# Round 2/Aurora Magna-Traction Sprinters.



## Pete McKay (Dec 20, 2006)

For about 22 years now I've been racing the old M/T cars on 4 and 6 lane oval tracks with my buddies with various sprint car bodies. We started off with scratch build hard bodies, then in 1987 I began vacuforming bodies from bucks I made based on the M/T chassis. These bodies need no modifications to the chassis. My latest molds (shown) were made in 1988. 










The cars come in three styles; Outlaw, Midget and Super Modified. We have raced them with and without wings built up from plastic sheeting. For the last few years, we've been going without the wings for the most part. The cars actually look really good, like I said, no chassis modification is needed.










In the last almost 20 years I've made maybe 300 or so of these bodies from .010 lexan with a home build vacuformer for the guys I race with, giving most of them away, selling a few for a buck along the way. Between the four of us still racing, we have 8 cars each and everyone starts with a new body each racing season....you can do the math. 

Most of our cars are falling apart. A lot of our BSRT armatures have worn out, we can still find parts at garage sales, on Craigslist and sometimes online, but the other day I was on the Tower Hobbies site and came across the Round 2 X-Traction cars, and almost fell out of my chair. Finally, a source for new running chassis for the new sprint car season. So, for 2007 my club is not only going to go back to the wings but also have a Late Model class too. I'm going to be finally updating my 20 year old molds, and was wondering if anyone knows or has the ability to commercially produce vacuformed bodies for these cars. I'd love to see more of the type of racing we do in other parts of the country.

Our first event is Daytona weekend, the Supers will be hitting the 1/2 mile in Clovis, California for our version of the Copper Classic. I'll be sure to post pictures of the cars and the event.

Great website, I hope that I can become a regular contributor.


----------



## 1976Cordoba (Sep 20, 2000)

Welcome to the website :wave:

I like the way the sprints look.

There are some good resin casters on here. Good luck with your racing.

Here's a link to some of Roger's stuff:
http://www.hobbytalk.com/bbs1/showthread.php?t=168533

'doba


----------



## A/FX Nut (May 28, 2004)

Hi Pete and welcome.

Do you have a hobby store in your area that can order from Wizzard or R.E.H.? You could order them from Wizzard yourself. I think they sell them. But your hobby store would have to order them from R.E.H. if you went that route. 

MADD is one maker of these lexan bodies. I hope this helps, Randy.


----------



## Pete McKay (Dec 20, 2006)

Randy,

I have a Hobbytown USA locally, and they really don't carry much HO stuff. They do have a great selection of 1/32nd scale since that's what they race in the store. I have been dealing with Gary Beedle and Scale Auto for about 20 years, but BSRT quit making motor parts about 10 years ago. I can still get gold and silver plated shoes, zapped magnets, etc, but most of the first generation of "Mean Green" arms have worn out. About 3 years ago I had a dental plating company redo my best two arms with platiinum hoping that it would last longer...it doesn't. Other online retail sources would be nice too, I rely on Tower and Scale Auto quite a bit.

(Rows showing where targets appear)
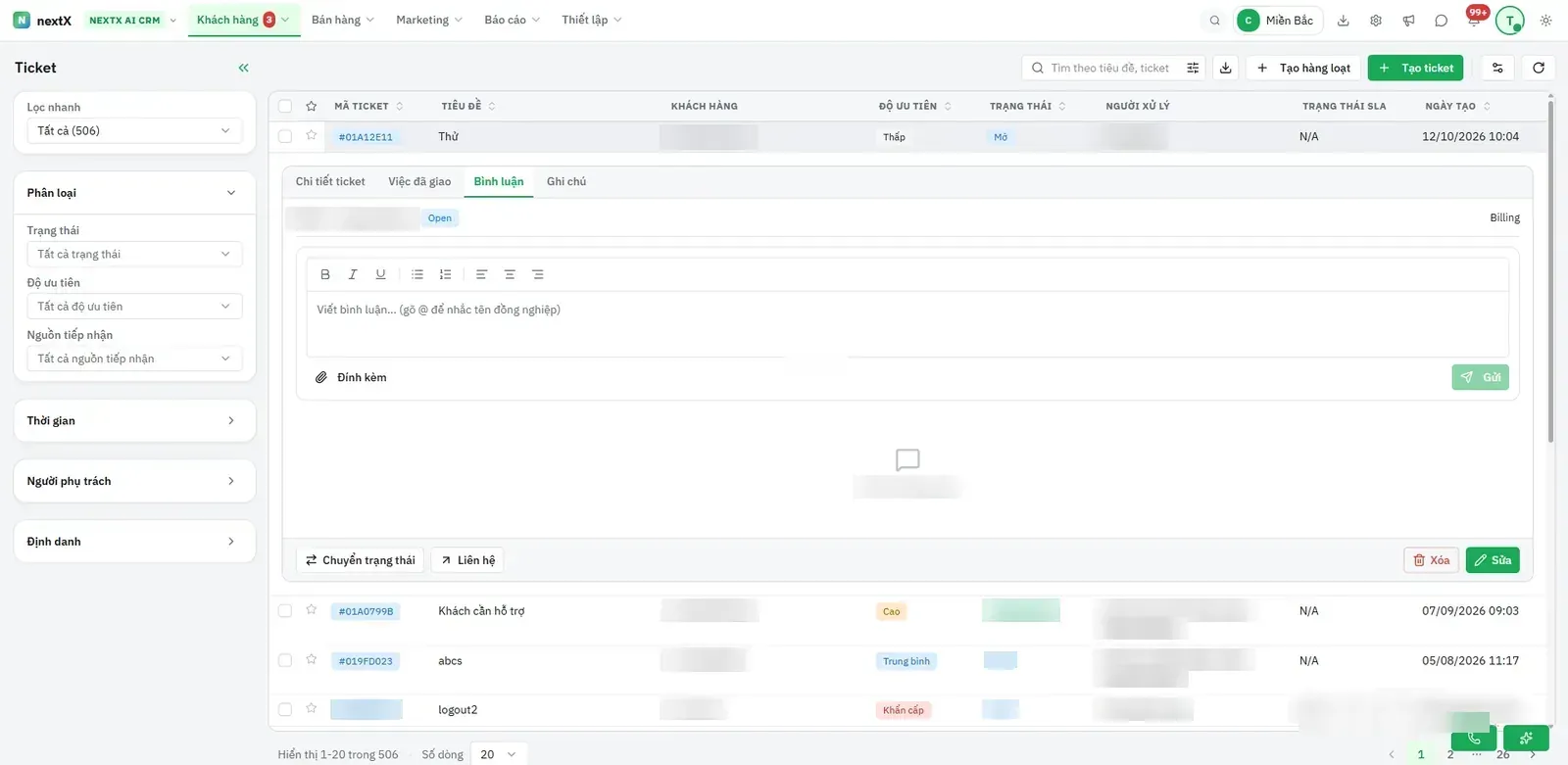The width and height of the screenshot is (1568, 765).
Task: Collapse the Ticket filter sidebar
Action: [x=243, y=68]
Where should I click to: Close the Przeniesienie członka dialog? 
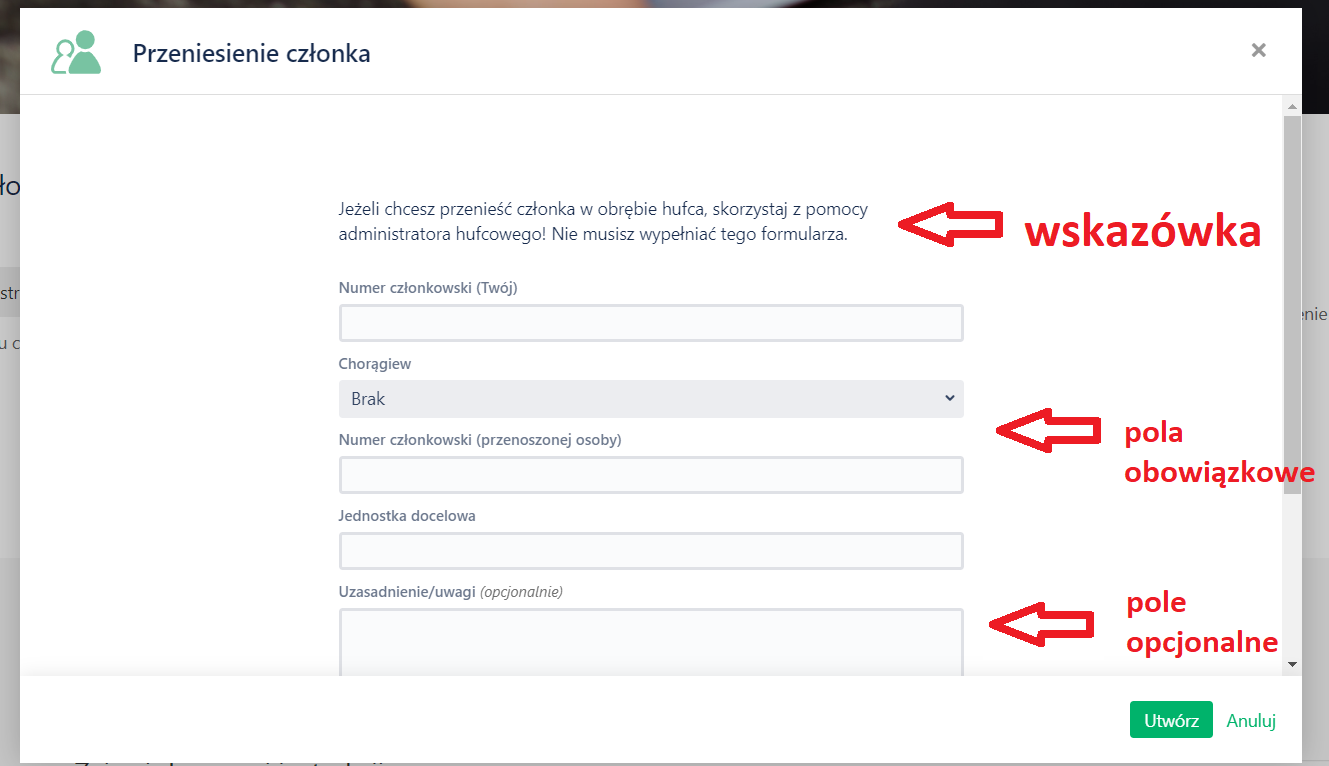tap(1258, 50)
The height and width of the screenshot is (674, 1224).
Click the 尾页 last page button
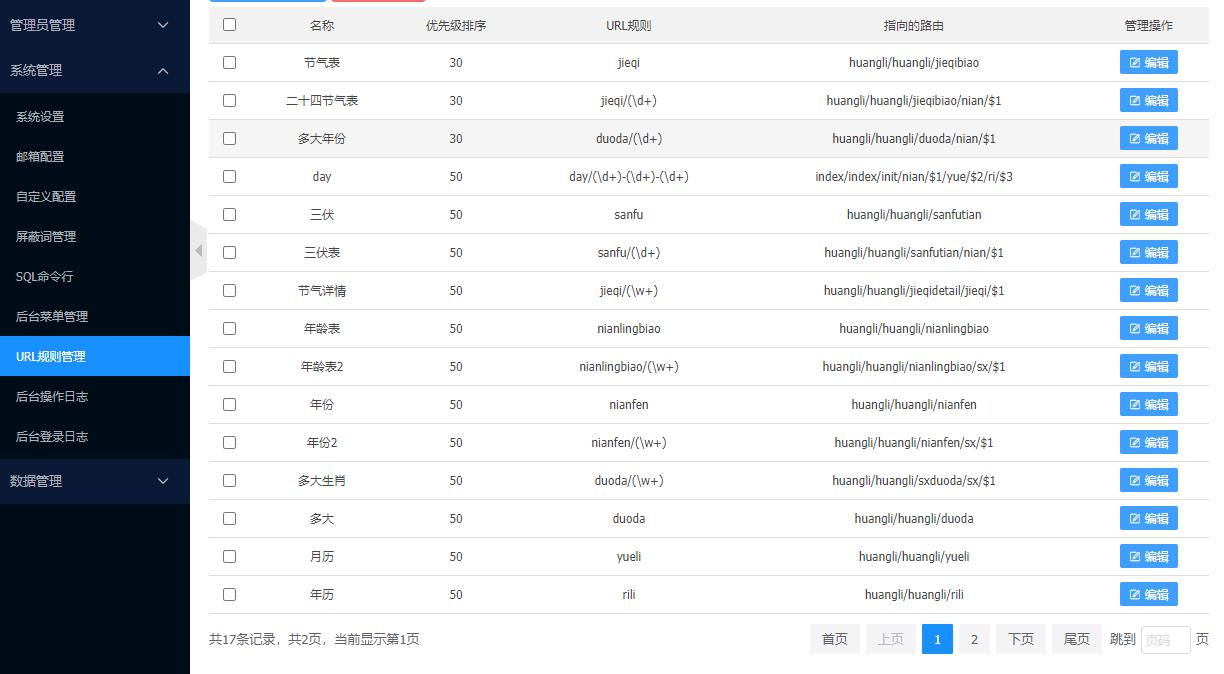click(1076, 640)
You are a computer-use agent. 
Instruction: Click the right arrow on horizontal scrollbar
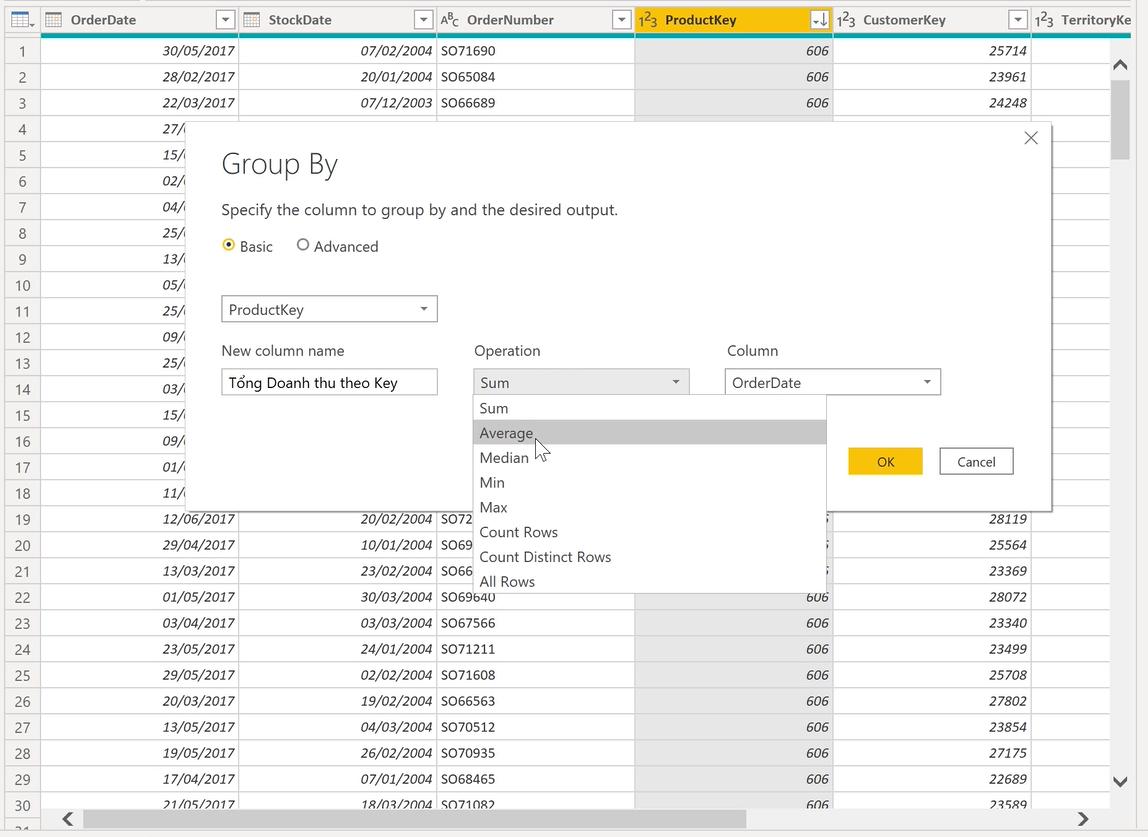1083,818
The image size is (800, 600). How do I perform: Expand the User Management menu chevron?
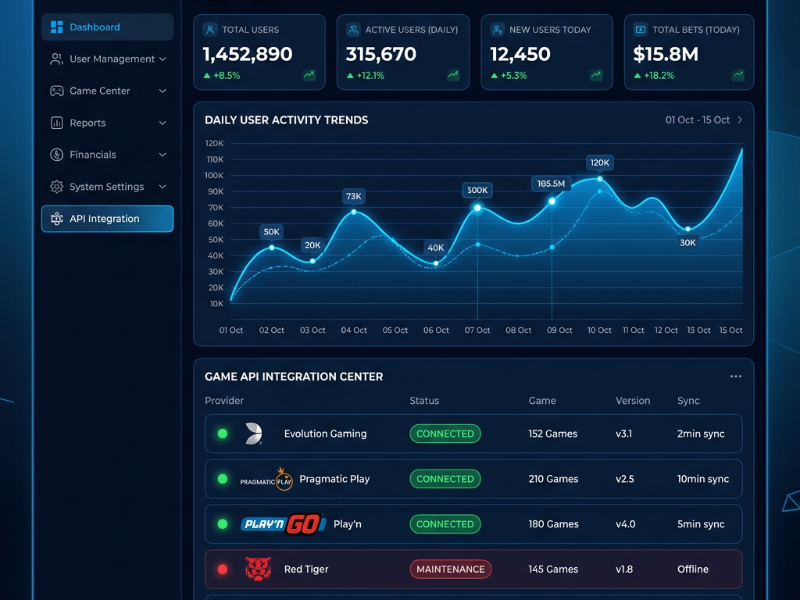(x=163, y=59)
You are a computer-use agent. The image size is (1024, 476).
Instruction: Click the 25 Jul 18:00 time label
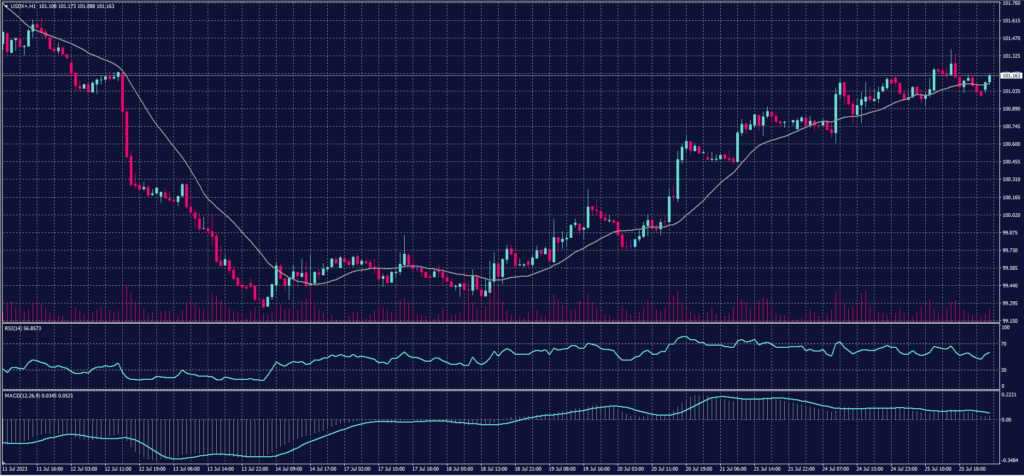click(x=976, y=467)
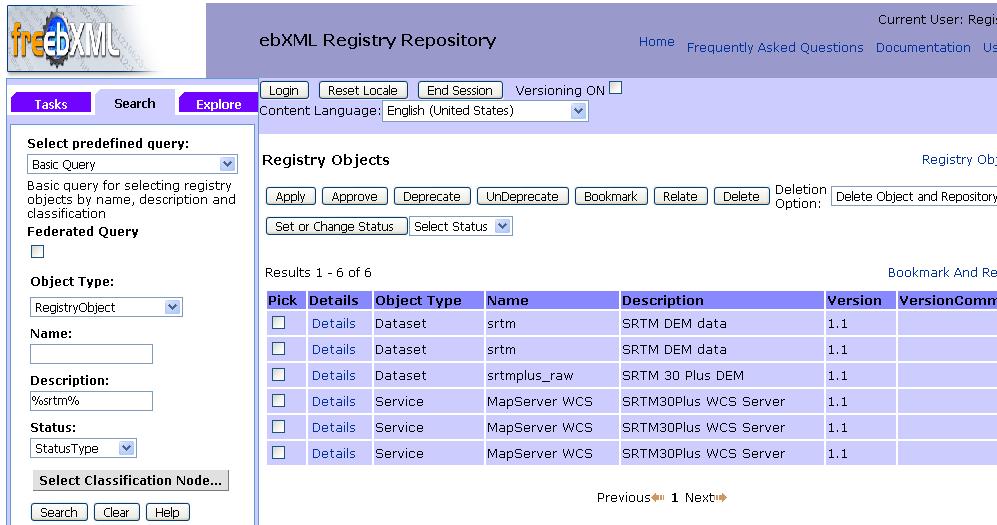
Task: Click the Search button in query panel
Action: (59, 512)
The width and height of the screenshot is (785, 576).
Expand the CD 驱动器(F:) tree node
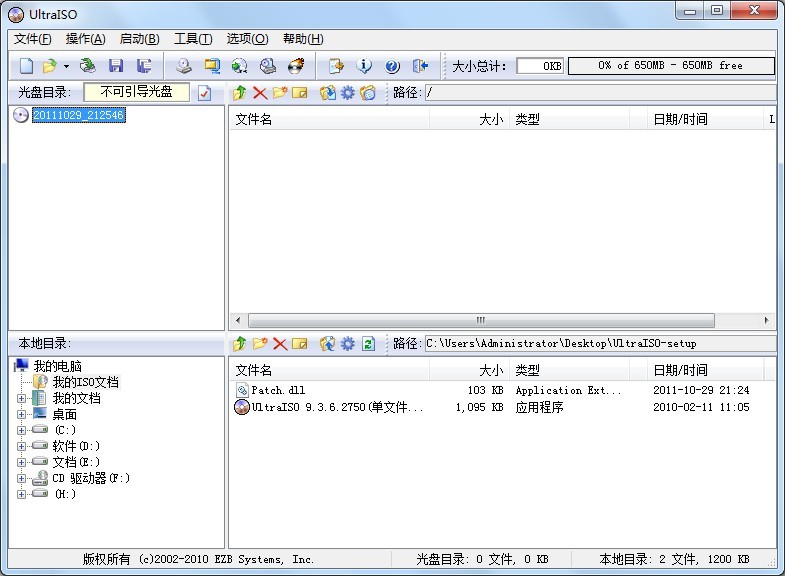[x=22, y=478]
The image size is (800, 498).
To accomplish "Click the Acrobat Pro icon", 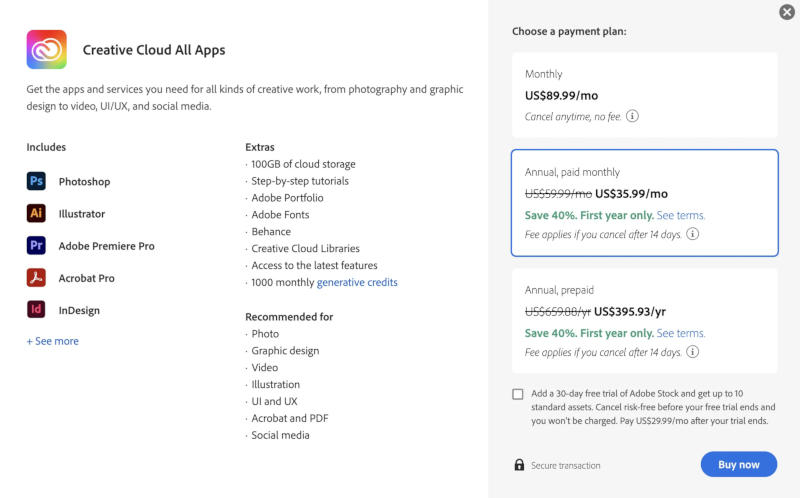I will pos(36,278).
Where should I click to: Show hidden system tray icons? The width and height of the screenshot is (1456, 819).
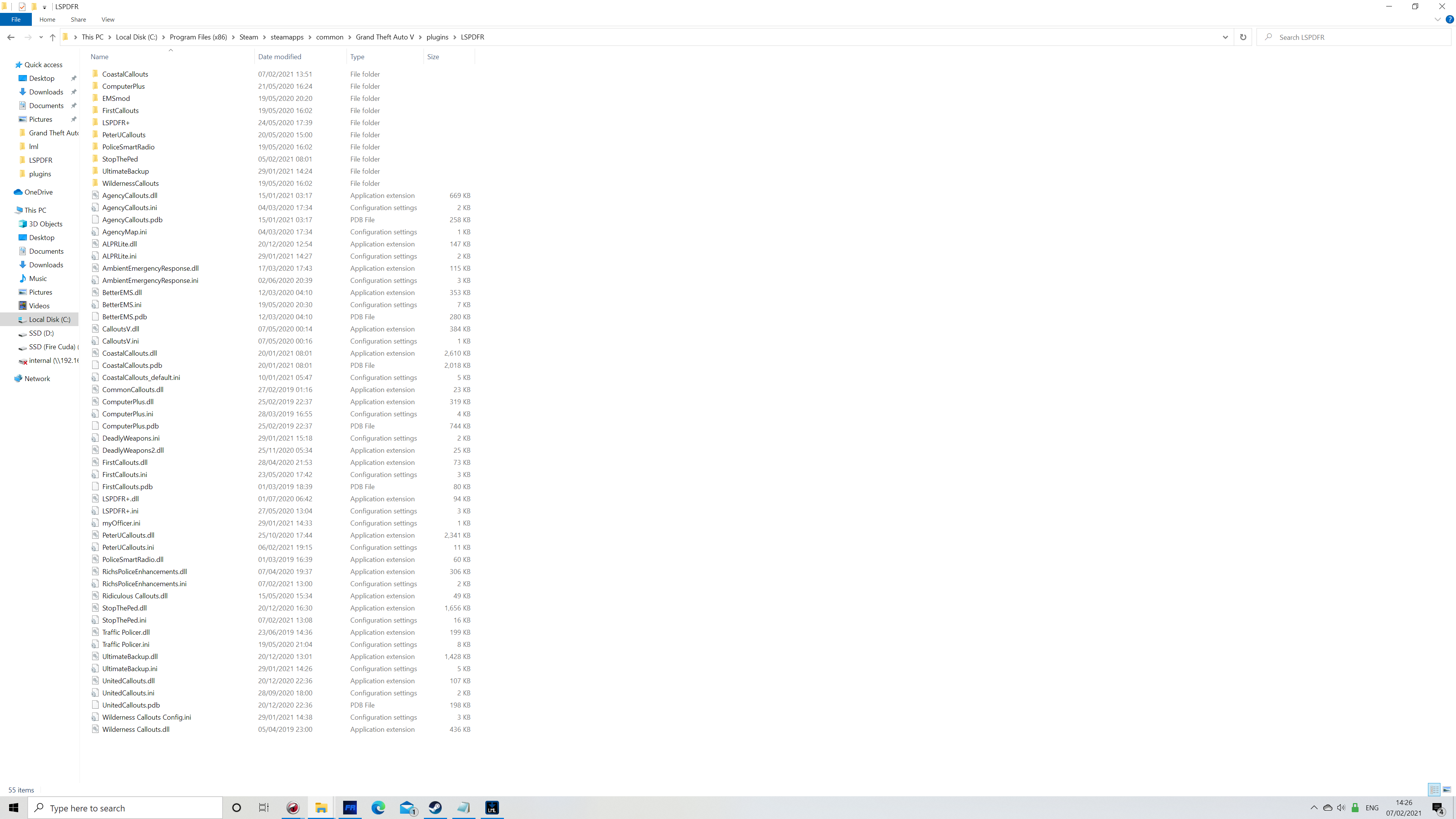pos(1314,808)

__TASKS FOR THIS EXERCISE__.
- a) According to the forum thread, how many cars does each of the four people still racing have?
- b) Repeat the part of the forum thread starting at "In the last" and ending at "do the math.".

__THE REPLIES__.
- a) Eight cars each.

- b)
In the last almost 20 years I've made maybe 300 or so of these bodies from .010 lexan with a home build vacuformer for the guys I race with, giving most of them away, selling a few for a buck along the way. Between the four of us still racing, we have 8 cars each and everyone starts with a new body each racing season....you can do the math.